_Goal of the exercise_: Transcribe the records word for word, leaving nothing out.

_Records supplied_:
· · ·
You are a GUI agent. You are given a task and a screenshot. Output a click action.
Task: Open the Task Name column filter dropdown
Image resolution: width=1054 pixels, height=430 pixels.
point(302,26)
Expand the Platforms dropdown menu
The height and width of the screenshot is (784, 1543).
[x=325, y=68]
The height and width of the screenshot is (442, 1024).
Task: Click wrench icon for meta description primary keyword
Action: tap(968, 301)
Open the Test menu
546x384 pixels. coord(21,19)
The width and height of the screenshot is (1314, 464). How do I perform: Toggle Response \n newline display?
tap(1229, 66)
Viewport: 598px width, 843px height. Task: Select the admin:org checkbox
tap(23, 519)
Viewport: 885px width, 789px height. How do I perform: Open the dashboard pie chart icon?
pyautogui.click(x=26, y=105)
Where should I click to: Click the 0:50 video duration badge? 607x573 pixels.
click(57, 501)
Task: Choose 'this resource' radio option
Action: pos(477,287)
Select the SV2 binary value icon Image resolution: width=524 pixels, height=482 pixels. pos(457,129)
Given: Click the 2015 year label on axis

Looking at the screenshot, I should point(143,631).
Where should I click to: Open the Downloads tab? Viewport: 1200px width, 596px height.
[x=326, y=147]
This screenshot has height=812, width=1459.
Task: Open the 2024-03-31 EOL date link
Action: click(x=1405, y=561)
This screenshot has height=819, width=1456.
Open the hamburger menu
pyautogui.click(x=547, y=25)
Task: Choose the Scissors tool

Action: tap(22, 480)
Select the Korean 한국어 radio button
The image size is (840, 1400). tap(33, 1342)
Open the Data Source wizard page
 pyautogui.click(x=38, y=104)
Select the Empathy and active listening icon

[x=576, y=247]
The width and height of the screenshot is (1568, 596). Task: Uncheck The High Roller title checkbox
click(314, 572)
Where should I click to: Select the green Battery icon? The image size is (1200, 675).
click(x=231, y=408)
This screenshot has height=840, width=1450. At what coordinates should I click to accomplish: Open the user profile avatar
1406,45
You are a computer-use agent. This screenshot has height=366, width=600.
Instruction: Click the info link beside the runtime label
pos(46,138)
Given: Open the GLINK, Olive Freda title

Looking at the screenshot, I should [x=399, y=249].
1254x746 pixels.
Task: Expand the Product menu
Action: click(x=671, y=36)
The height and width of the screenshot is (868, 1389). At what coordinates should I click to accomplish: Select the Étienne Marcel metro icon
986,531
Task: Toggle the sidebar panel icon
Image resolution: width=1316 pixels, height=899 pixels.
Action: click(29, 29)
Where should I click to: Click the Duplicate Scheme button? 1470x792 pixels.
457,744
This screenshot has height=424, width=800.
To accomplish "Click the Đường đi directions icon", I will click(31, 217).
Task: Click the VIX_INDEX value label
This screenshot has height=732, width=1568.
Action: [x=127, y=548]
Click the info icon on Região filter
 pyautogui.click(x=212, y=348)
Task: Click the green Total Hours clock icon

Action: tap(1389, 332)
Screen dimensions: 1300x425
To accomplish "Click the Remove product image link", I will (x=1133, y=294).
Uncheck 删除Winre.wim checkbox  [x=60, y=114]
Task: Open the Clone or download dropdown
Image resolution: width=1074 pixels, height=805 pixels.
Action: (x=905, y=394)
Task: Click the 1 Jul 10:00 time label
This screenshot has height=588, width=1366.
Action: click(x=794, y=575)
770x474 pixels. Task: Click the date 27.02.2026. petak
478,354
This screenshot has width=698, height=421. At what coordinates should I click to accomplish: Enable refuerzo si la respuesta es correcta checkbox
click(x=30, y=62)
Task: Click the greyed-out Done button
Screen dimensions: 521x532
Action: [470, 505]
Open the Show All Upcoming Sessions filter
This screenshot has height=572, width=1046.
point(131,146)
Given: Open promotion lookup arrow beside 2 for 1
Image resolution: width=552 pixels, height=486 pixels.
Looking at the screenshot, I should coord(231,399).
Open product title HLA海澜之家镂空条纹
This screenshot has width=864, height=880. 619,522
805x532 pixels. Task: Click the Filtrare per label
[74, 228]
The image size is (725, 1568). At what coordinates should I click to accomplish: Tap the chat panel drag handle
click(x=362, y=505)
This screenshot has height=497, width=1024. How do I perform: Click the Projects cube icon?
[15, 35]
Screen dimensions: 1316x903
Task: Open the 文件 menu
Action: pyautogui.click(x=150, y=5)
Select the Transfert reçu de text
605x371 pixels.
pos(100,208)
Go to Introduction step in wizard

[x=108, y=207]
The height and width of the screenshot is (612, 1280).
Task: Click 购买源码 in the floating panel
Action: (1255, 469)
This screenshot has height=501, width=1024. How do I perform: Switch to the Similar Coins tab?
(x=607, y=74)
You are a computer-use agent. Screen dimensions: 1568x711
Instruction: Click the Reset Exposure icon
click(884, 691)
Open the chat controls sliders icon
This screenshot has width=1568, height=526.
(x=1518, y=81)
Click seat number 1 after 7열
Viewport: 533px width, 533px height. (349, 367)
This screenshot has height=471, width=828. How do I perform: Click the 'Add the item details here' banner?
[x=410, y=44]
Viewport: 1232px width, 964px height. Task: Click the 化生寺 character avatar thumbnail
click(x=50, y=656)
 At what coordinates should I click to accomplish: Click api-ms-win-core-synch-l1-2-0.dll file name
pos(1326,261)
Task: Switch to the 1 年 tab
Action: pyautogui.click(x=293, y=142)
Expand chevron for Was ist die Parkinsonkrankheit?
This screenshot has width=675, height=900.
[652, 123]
· · ·
_Result of the task_:
You are a GUI agent. You are given a task and a screenshot. Output a click action.
Task: Open the Task Name column filter dropdown
Image resolution: width=1054 pixels, height=430 pixels.
point(302,26)
Expand the Platforms dropdown menu
The height and width of the screenshot is (784, 1543).
[x=325, y=68]
The height and width of the screenshot is (442, 1024).
Task: Click wrench icon for meta description primary keyword
Action: tap(968, 301)
Open the Test menu
546x384 pixels. coord(21,19)
The width and height of the screenshot is (1314, 464). How do I perform: Toggle Response \n newline display?
tap(1229, 66)
Viewport: 598px width, 843px height. Task: Select the admin:org checkbox
tap(23, 519)
Viewport: 885px width, 789px height. How do I perform: Open the dashboard pie chart icon?
pyautogui.click(x=26, y=105)
Where should I click to: Click the 0:50 video duration badge? 607x573 pixels.
click(57, 501)
Task: Choose 'this resource' radio option
Action: pos(477,287)
Select the SV2 binary value icon Image resolution: width=524 pixels, height=482 pixels. pos(457,129)
Given: Click the 2015 year label on axis

Looking at the screenshot, I should point(143,631).
Where should I click to: Open the Downloads tab? Viewport: 1200px width, 596px height.
[x=326, y=147]
This screenshot has height=812, width=1459.
Task: Open the 2024-03-31 EOL date link
Action: click(x=1405, y=561)
This screenshot has height=819, width=1456.
Open the hamburger menu
pyautogui.click(x=547, y=25)
Task: Choose the Scissors tool

Action: tap(22, 480)
Select the Korean 한국어 radio button
The image size is (840, 1400). tap(33, 1342)
Open the Data Source wizard page
 pyautogui.click(x=38, y=104)
Select the Empathy and active listening icon

[x=576, y=247]
The width and height of the screenshot is (1568, 596). Task: Uncheck The High Roller title checkbox
click(314, 572)
Where should I click to: Select the green Battery icon? The image size is (1200, 675).
click(x=231, y=408)
This screenshot has height=840, width=1450. At what coordinates should I click to accomplish: Open the user profile avatar
1406,45
You are a computer-use agent. This screenshot has height=366, width=600.
Instruction: Click the info link beside the runtime label
pos(46,138)
Given: Open the GLINK, Olive Freda title

Looking at the screenshot, I should [x=399, y=249].
1254x746 pixels.
Task: Expand the Product menu
Action: click(x=671, y=36)
The height and width of the screenshot is (868, 1389). At what coordinates should I click to accomplish: Select the Étienne Marcel metro icon
986,531
Task: Toggle the sidebar panel icon
Image resolution: width=1316 pixels, height=899 pixels.
Action: click(29, 29)
Where should I click to: Click the Duplicate Scheme button? 1470x792 pixels.
457,744
This screenshot has height=424, width=800.
To accomplish "Click the Đường đi directions icon", I will click(31, 217).
Task: Click the VIX_INDEX value label
This screenshot has height=732, width=1568.
Action: [x=127, y=548]
Click the info icon on Região filter
 pyautogui.click(x=212, y=348)
Task: Click the green Total Hours clock icon

Action: tap(1389, 332)
Screen dimensions: 1300x425
To accomplish "Click the Remove product image link", I will (x=1133, y=294).
Uncheck 删除Winre.wim checkbox  [x=60, y=114]
Task: Open the Clone or download dropdown
Image resolution: width=1074 pixels, height=805 pixels.
Action: (x=905, y=394)
Task: Click the 1 Jul 10:00 time label
This screenshot has height=588, width=1366.
Action: click(x=794, y=575)
770x474 pixels. Task: Click the date 27.02.2026. petak
478,354
This screenshot has width=698, height=421. At what coordinates should I click to accomplish: Enable refuerzo si la respuesta es correcta checkbox
click(x=30, y=62)
Task: Click the greyed-out Done button
Screen dimensions: 521x532
Action: [470, 505]
Open the Show All Upcoming Sessions filter
This screenshot has height=572, width=1046.
point(131,146)
Given: Open promotion lookup arrow beside 2 for 1
Image resolution: width=552 pixels, height=486 pixels.
Looking at the screenshot, I should coord(231,399).
Open product title HLA海澜之家镂空条纹
This screenshot has width=864, height=880. 619,522
805x532 pixels. Task: Click the Filtrare per label
[74, 228]
The image size is (725, 1568). At what coordinates should I click to accomplish: Tap the chat panel drag handle
click(x=362, y=505)
This screenshot has height=497, width=1024. How do I perform: Click the Projects cube icon?
[15, 35]
Screen dimensions: 1316x903
Task: Open the 文件 menu
Action: pyautogui.click(x=150, y=5)
Select the Transfert reçu de text
605x371 pixels.
pos(100,208)
Go to Introduction step in wizard

[x=108, y=207]
The height and width of the screenshot is (612, 1280).
Task: Click 购买源码 in the floating panel
Action: (1255, 469)
This screenshot has height=501, width=1024. How do I perform: Switch to the Similar Coins tab?
(x=607, y=74)
You are a computer-use agent. Screen dimensions: 1568x711
Instruction: Click the Reset Exposure icon
click(884, 691)
Open the chat controls sliders icon
This screenshot has width=1568, height=526.
(x=1518, y=81)
Click seat number 1 after 7열
Viewport: 533px width, 533px height. (349, 367)
This screenshot has height=471, width=828. How do I perform: Click the 'Add the item details here' banner?
[x=410, y=44]
Viewport: 1232px width, 964px height. Task: Click the 化生寺 character avatar thumbnail
click(x=50, y=656)
 At what coordinates should I click to accomplish: Click api-ms-win-core-synch-l1-2-0.dll file name
pos(1326,261)
Task: Switch to the 1 年 tab
Action: pyautogui.click(x=293, y=142)
Expand chevron for Was ist die Parkinsonkrankheit?
This screenshot has width=675, height=900.
[652, 123]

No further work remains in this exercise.